After locating the line that contains "Where should I click to: Click Tet", quote it and all lines after it through the end of the entries, and nothing more. Pictures stay out.

[Records from a collection]
※

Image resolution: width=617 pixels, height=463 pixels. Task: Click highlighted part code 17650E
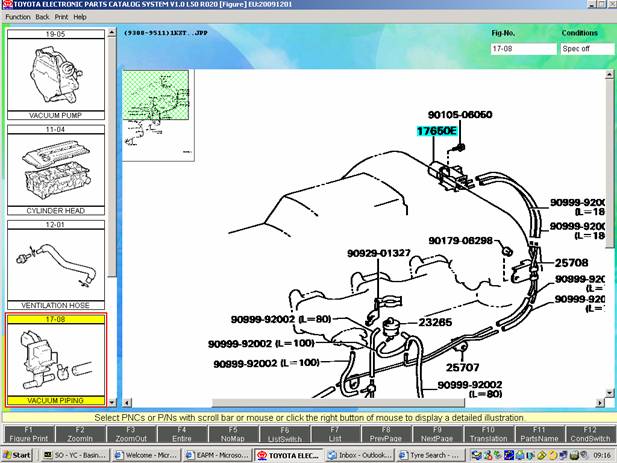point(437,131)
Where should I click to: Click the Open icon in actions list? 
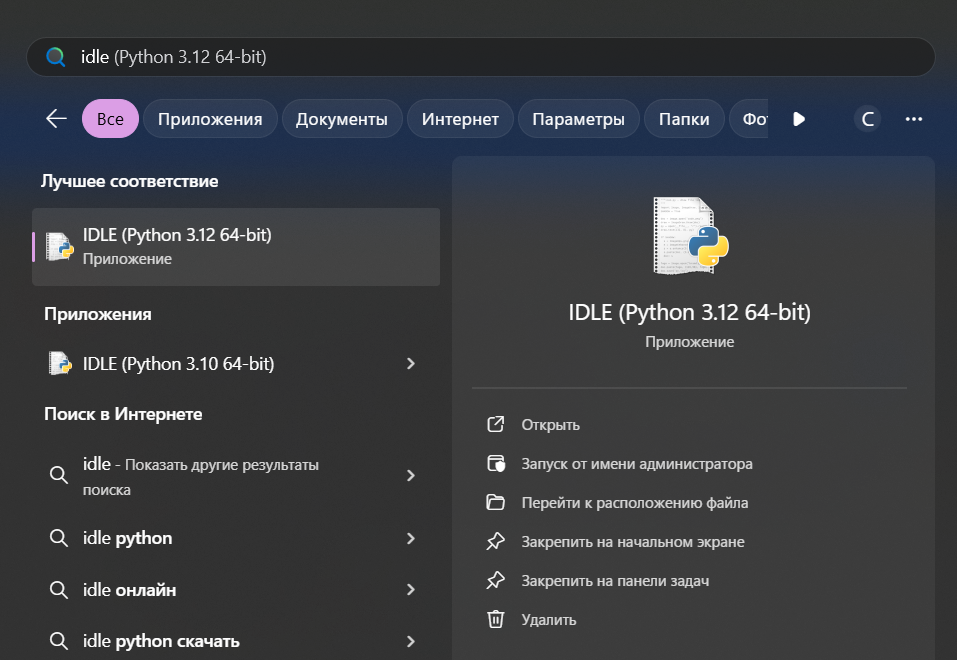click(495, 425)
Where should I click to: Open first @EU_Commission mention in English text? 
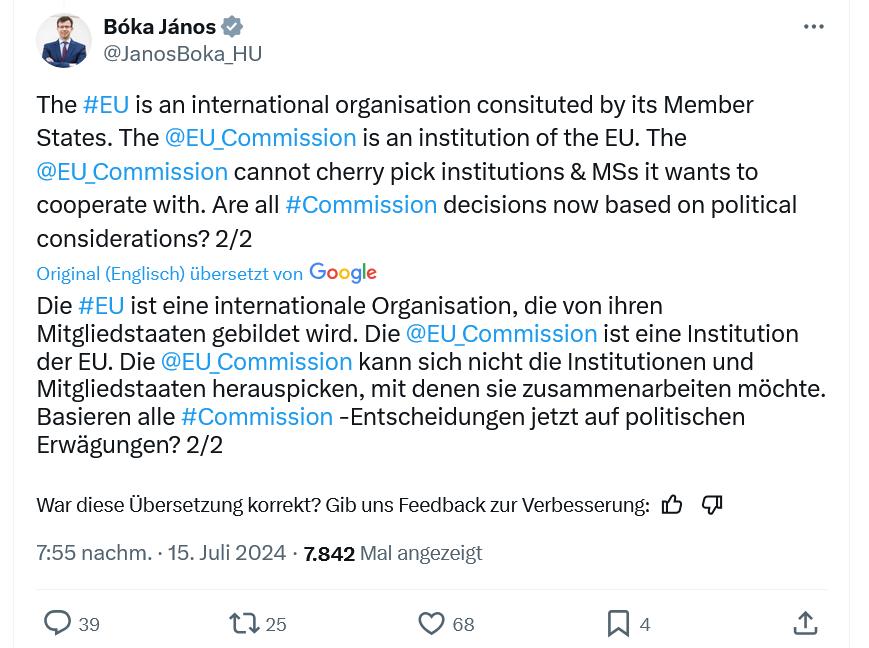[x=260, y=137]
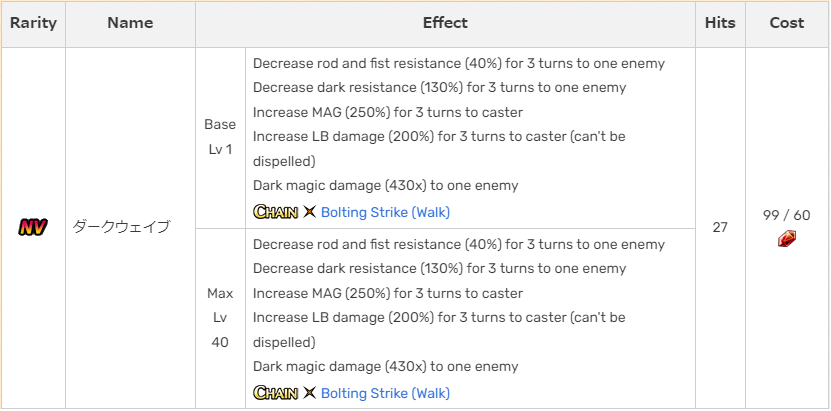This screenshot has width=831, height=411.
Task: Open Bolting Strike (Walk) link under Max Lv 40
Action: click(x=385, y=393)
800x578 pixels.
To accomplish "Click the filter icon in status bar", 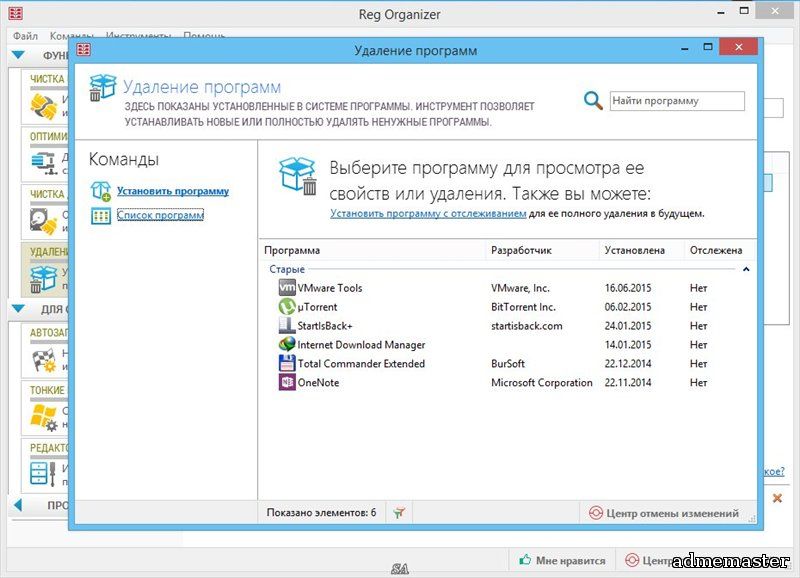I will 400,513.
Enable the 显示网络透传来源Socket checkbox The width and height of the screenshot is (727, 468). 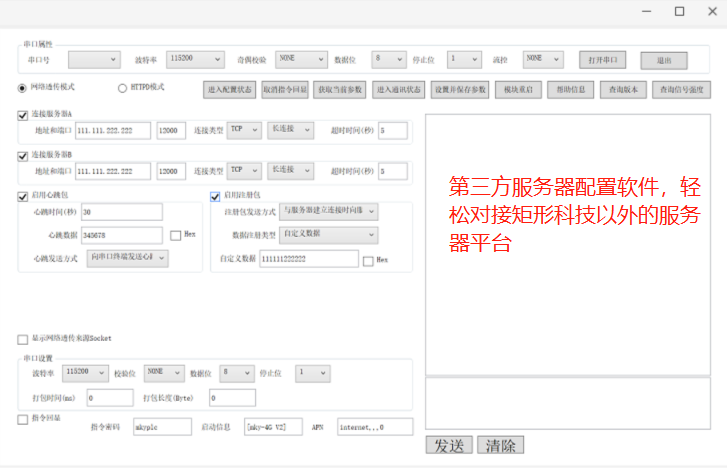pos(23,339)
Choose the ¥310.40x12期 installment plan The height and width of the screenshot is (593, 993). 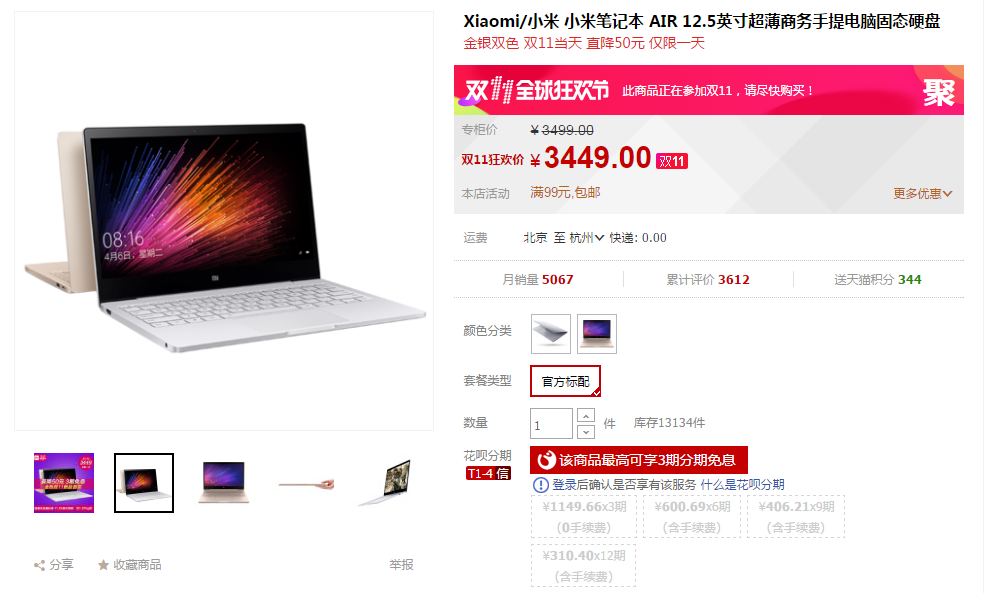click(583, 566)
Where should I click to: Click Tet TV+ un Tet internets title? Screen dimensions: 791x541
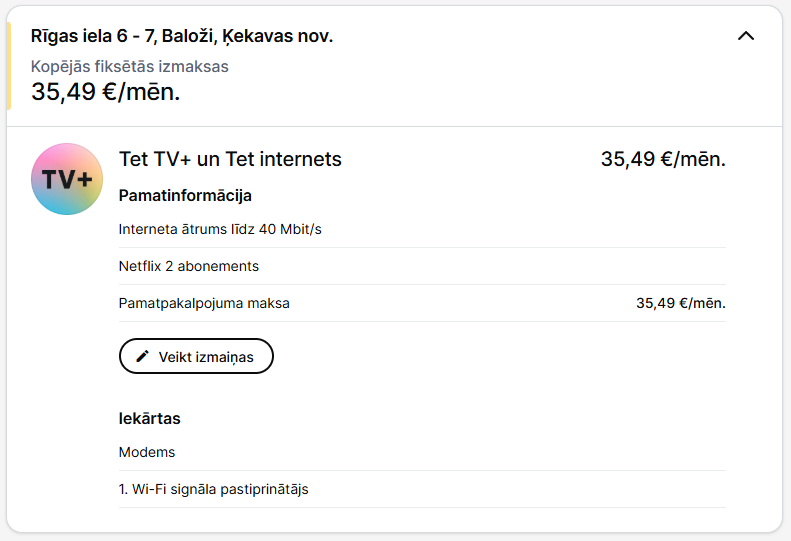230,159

※

SOLUTION TO THE EXERCISE
Where should I click to: Click Tet TV+ un Tet internets title? Screen dimensions: 791x541
230,159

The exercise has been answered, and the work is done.